• **TASK STATEMENT**
Each record must be written out again exactly. Skip any picture it contains.
[DATA EXTRACTS]
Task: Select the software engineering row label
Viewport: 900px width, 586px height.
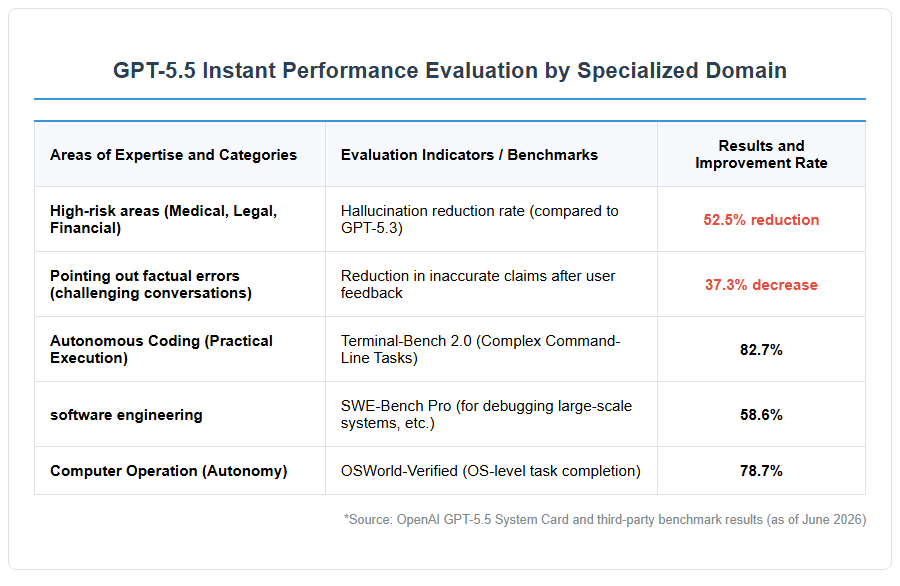Action: coord(126,415)
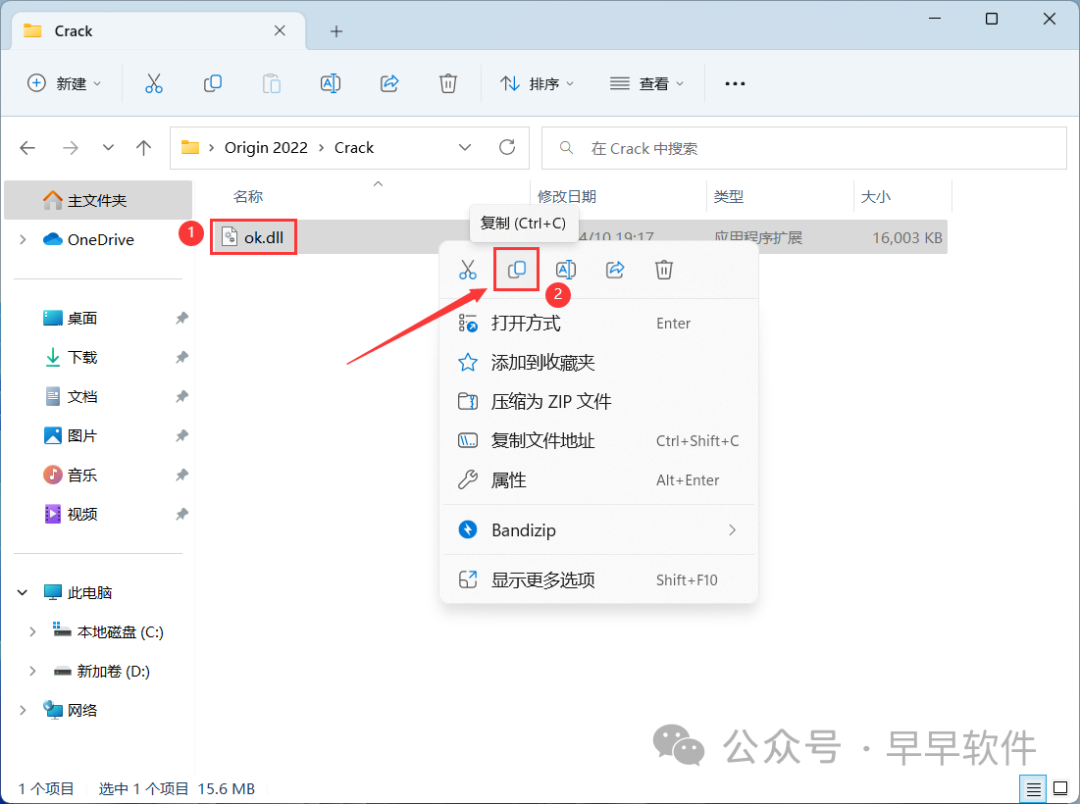Switch to details view layout icon
The image size is (1080, 804).
[x=1034, y=788]
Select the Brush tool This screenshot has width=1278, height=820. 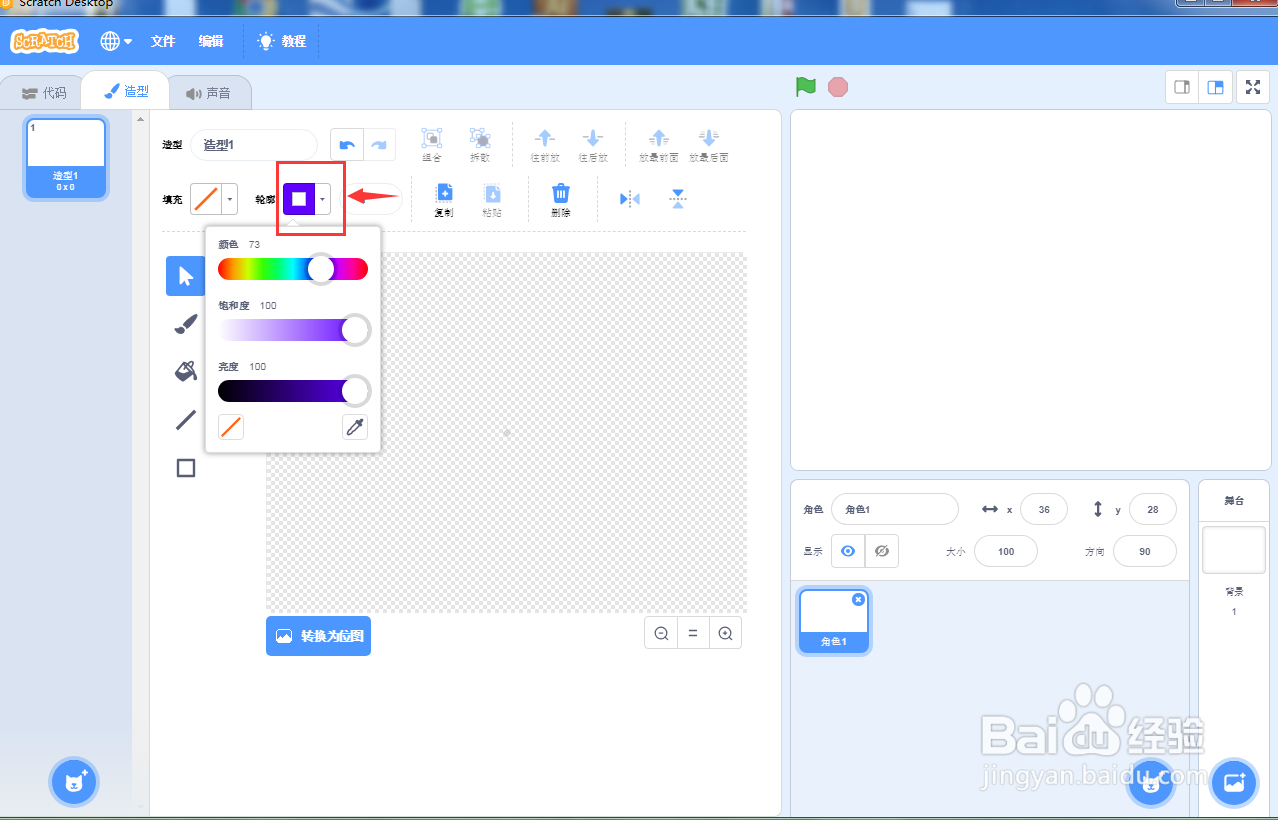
[/DATA EXTRACTS]
• **WRITTEN ANSWER**
Task: Select the software engineering row label
Viewport: 900px width, 586px height.
Action: coord(126,415)
Switch to details view layout icon
The image size is (1080, 804).
[x=1034, y=788]
Select the Brush tool This screenshot has width=1278, height=820. 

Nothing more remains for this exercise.